TASK TO CARRY OUT -> Copy out the items between the line holding "Sync Projektmappen-Explorer with" and the line holding "How do I perform: Toggle", inclusive, keeping each line unchanged.

DATASET CONTENT ->
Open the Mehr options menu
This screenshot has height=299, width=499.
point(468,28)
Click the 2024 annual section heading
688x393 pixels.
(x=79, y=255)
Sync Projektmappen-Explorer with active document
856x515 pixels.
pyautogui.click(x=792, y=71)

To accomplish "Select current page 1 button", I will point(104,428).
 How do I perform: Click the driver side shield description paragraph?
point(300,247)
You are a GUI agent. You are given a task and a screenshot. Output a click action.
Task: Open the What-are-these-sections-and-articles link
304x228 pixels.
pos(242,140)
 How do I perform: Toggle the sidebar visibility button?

---

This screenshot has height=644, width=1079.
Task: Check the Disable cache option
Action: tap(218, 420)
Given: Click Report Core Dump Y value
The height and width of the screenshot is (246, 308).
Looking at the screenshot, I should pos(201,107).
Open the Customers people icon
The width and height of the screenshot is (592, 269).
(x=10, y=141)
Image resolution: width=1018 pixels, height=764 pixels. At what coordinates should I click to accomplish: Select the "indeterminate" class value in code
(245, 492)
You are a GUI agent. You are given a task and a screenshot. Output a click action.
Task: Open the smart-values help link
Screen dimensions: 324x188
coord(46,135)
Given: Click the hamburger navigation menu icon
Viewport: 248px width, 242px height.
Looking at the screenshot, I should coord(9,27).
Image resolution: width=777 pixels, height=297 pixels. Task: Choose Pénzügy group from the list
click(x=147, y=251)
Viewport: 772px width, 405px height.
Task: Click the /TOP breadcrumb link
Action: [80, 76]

ANSWER TO THIS TASK ->
Sync Projektmappen-Explorer with active document
856x515 pixels.
pyautogui.click(x=792, y=71)

To accomplish "Select current page 1 button", I will point(104,428).
 How do I perform: Click the driver side shield description paragraph?
point(300,247)
You are a GUI agent. You are given a task and a screenshot. Output a click action.
Task: Open the What-are-these-sections-and-articles link
304x228 pixels.
pos(242,140)
 How do I perform: Toggle the sidebar visibility button?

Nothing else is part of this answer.